Just when Americans were getting used to higher interest rates as an incentive for saving, a favorite vehicle for those rates seems to have gotten a flat tire. Money market funds, once paid interest rates as high as 17 percent, are now averaging less than 10 percent.
Last week, we discussed some money fund alternatives within the mutual fund industry. With a telephone call, you can switch to stock funds, corporate and municipal bond funds, or a tax-free fund.
But if you want to go outside the mutual fund business, there are several ways to get high yields while interest rates fall.
One thing to remember, though, is that getting larger returns usually means giving up the use of your money for at least six months. With some of these alternatives, you won't be able to make a phone call and have the money in your banks the next day; nor will you be able to write checks on the account.
The rates being paid on bank certificates of deposit, for example, are comparable to those offered by the money funds. But while fund rates will perhaps continue to fall over the next six months, the CD rate you buy today is guaranteed for the entire six-month period.
Perhaps one of the most interesting alternatives to be offered by banks and savings institutions is not available yet, but it will be soon. The banking assistance law passed by Congress a few weeks ago gave the Depository Institutions Deregulation Committee 60 days to come up with a deposit instrument that would compete with money market funds. It is supposed to be available by Dec. 14, although it will probably be out before that, a committee spokesman said.
Meanwhile, the committee is asking for comments on how the new instrument should be structured. What is known is the minimum deposit won't exceed $5,000, the account will be federally insured up to $100,000, and the interest rate will be close to that of money market funds.

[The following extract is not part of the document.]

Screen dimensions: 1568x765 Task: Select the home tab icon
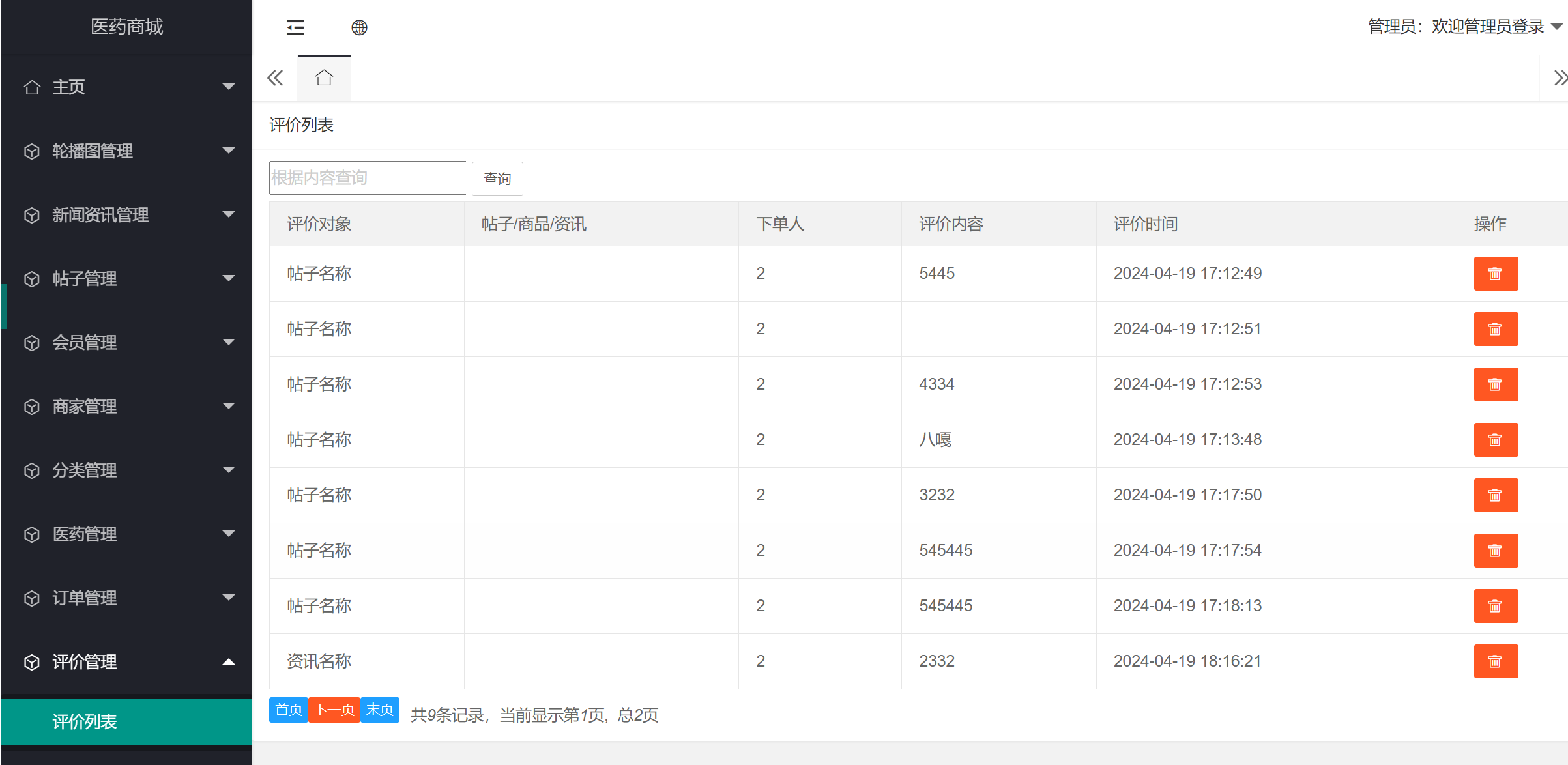[324, 78]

Right now, you can get six-month certificates of deposit from your bank. Rates are pegged to the weekly Treasury bill rate, which is close to money fund rates, but it is locked in for six months, a plus if interest rates keep dropping.

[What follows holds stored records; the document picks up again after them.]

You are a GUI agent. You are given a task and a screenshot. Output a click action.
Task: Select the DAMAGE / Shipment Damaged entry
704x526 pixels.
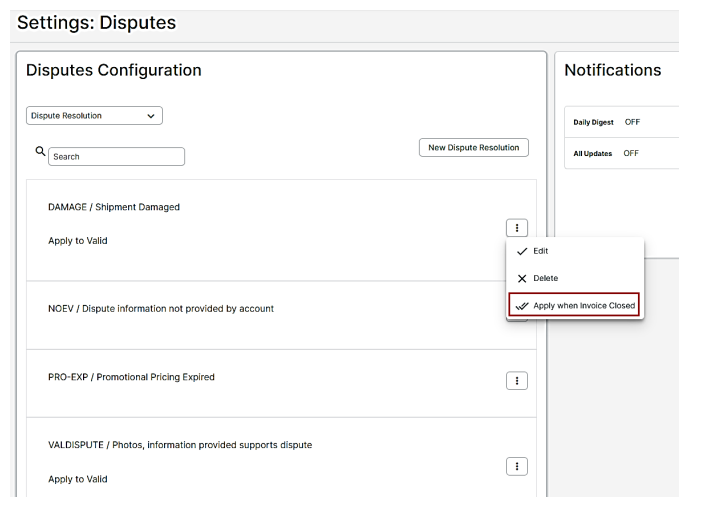click(x=114, y=207)

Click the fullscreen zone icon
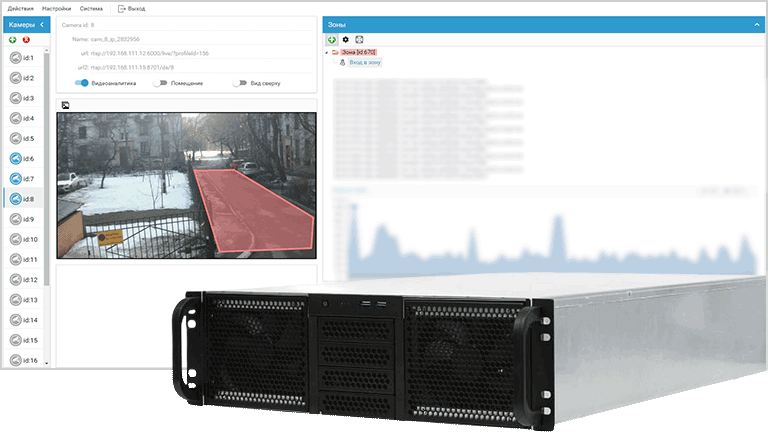click(360, 39)
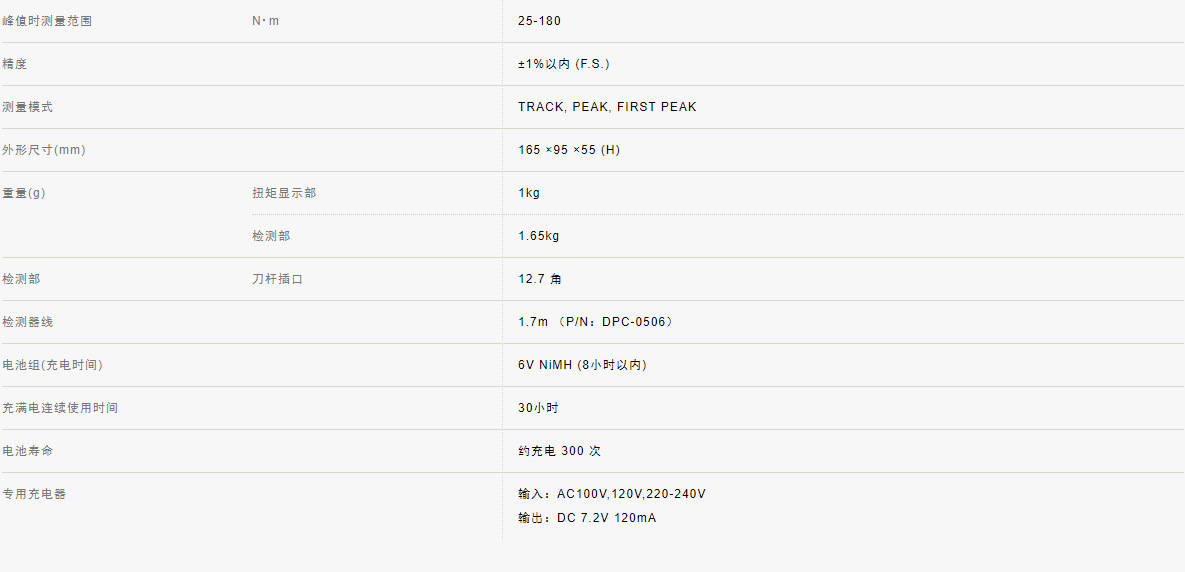This screenshot has height=572, width=1185.
Task: Click the 30小时 usage time value
Action: coord(538,408)
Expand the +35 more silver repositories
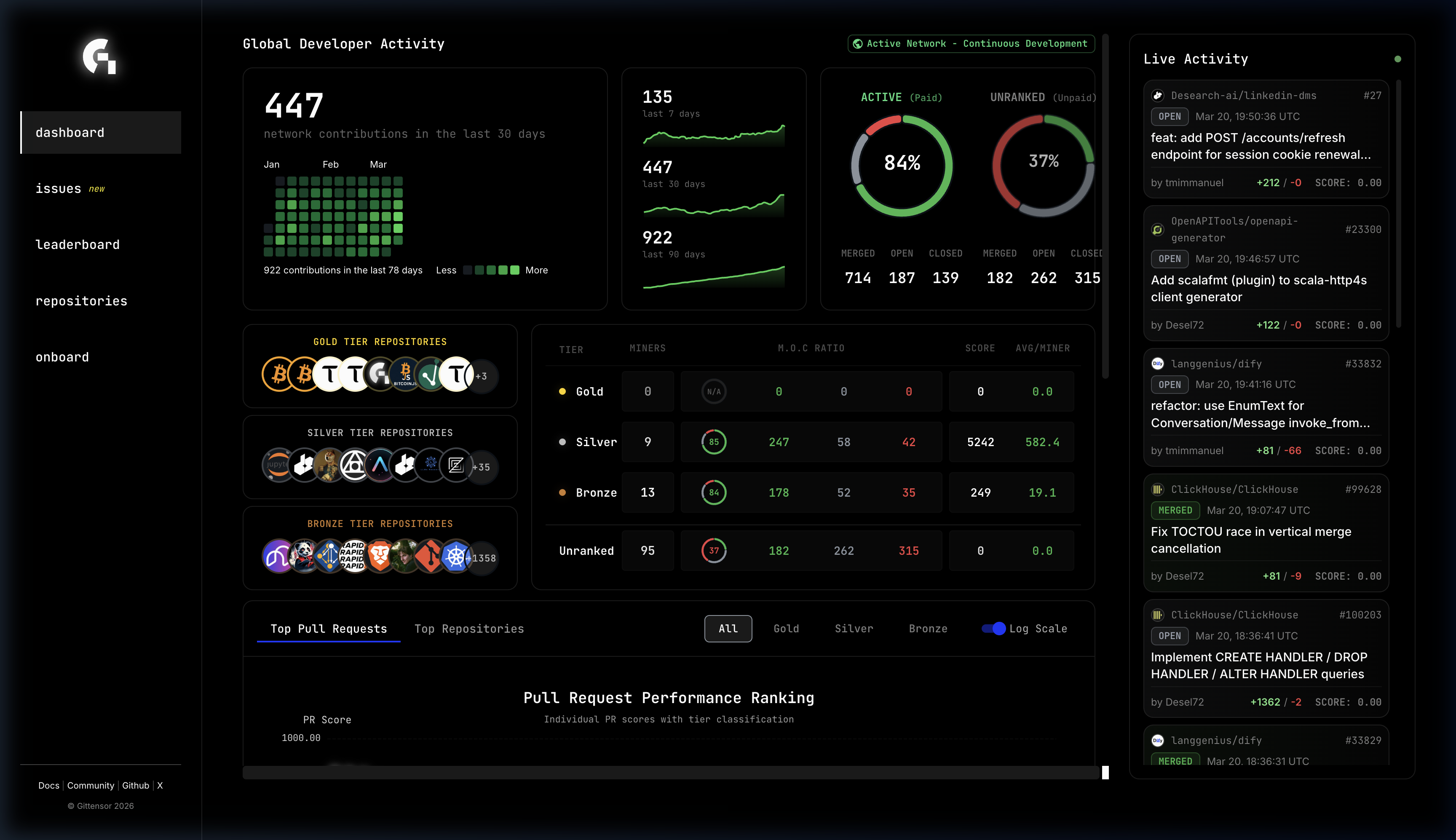This screenshot has height=840, width=1456. tap(482, 467)
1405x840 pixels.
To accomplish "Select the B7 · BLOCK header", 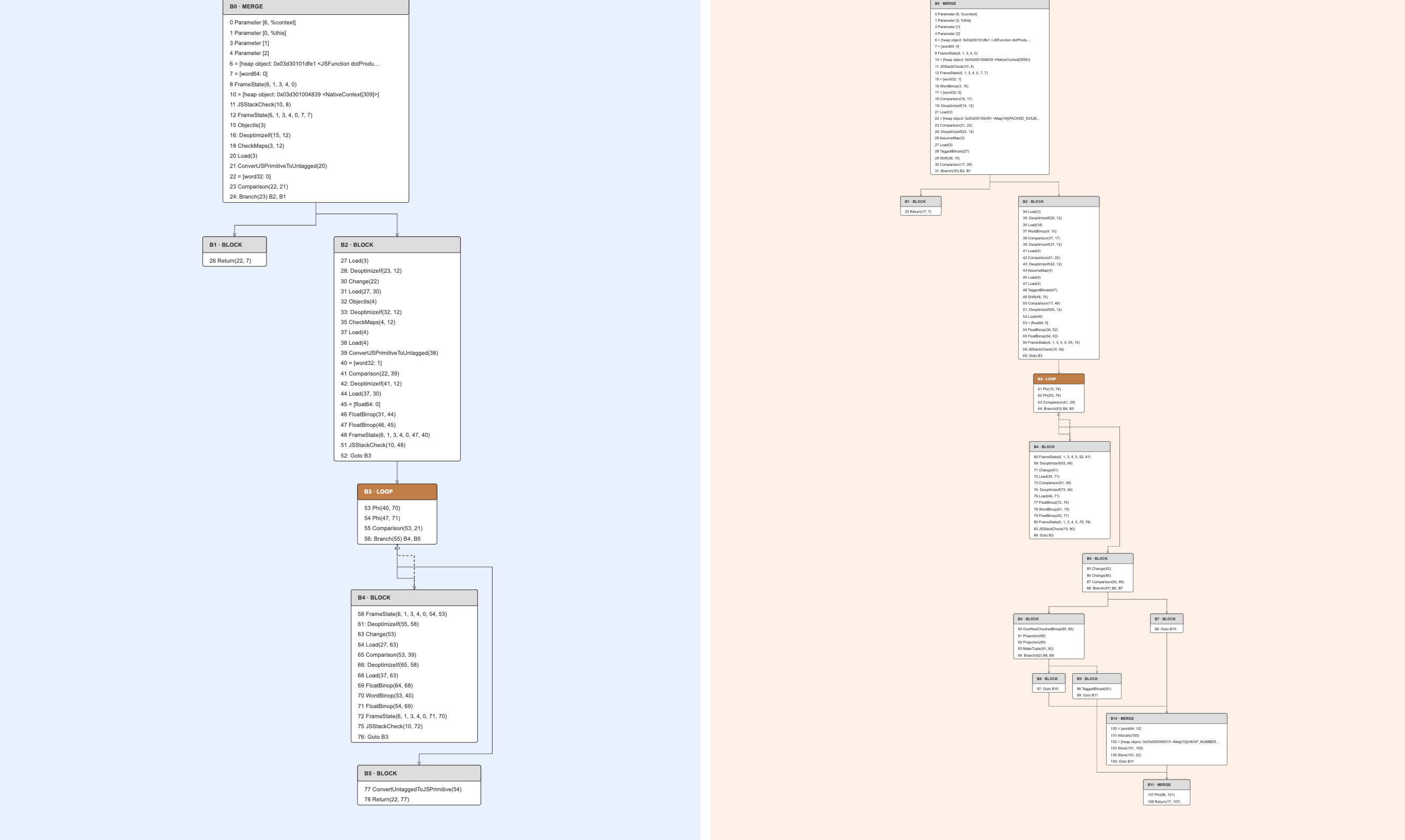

Perhaps trying to head off the new certificate, several large brokerage firms have started selling insured certificates of deposit. At Dean Witter Reynolds Inc., this account is called the ''Easy Cash CD,'' says Robert Scherzer, an account executive in the brokerage firm's Boston office. The firm negotiates with a large bank to buy millions of dollars' worth of certificates at a slightly higher interest rate than the bank normally offers on its CDs. At Dean Witter, they are sold as four-year certificates in $4,000 amounts. Other brokers have different terms. If you need to you can sell the CD back to the broker early, without penalty. And because the CDs originate with a bank, they carry federal deposit insurance.
Banks and S&Ls are also offering 2 1/2 year ''wild card'' certificates, named that because banks can offer whatever interest they like on them. Last month, rates were a couple of points above the money funds. The minimum investment on these is usually $500. There is one hitch: heavy penalties if you redeem them early. So buy several and keep the denominations small.

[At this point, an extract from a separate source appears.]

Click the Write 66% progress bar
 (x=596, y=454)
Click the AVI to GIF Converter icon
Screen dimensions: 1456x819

For the greatest possible security, you could buy directly from the federal government. Maturities on US Treasury bills and notes range from three months to 10 years. Short-term notes with maturities of less than four years come in $5, 000 denominations; longer-term notes are available for $1,000.
If you think interest rates are down to stay for a while, perhaps a 10- to 30 -year, $1,000 Treasury bond would suit you. These have been paying about 11 percent lately.
Staying with bonds, many investors are discovering high-grade corporate bonds , yielding over 12 percent interest, can be as comfortable an investment as money funds. By high-grade, most investment advisers mean a rating of AA or better, certainly no lower than A (although an investor with the financial strength to tolerate some risk and to diversify can often find good values and higher returns in lower-rated - or even unrated - corporate bonds). There are also unit trusts that allow you to get a piece of a corporate bond portfolio. These are available from brokers for $1,000.
Of course, there are more types of municipal bonds than all the others put together. In recent months, the municipal bond market has been very active as governments and agencies that waited for interst rates to drop have reentered the bond business. Many of these issuers are also putting out new bonds to refinance older, more costly bonds. ''Munis'' earn interest free of federal taxes, and free of state taxes in most states that issue them.
Then, of course, there is the stock market. If, as many anaylsts assert, we are at the beginning of a bull market lasting as long as two years, it still may not be too late to get in on the second floor. If you do not have a broker you trust, ask your friends and co-workers to recommend some names. Interview them to see if their views on investment match your goals and concerns. Then, do some careful investing, keep yourself diversified, and watch the stock listings in the papers.
While many people think first of corporations when they hear about stocks, many investment advisers recommend utilities and banks which pay higher dividends. And in many states, utilities are getting a bigger share of their rate increase requests, boosting earnings more.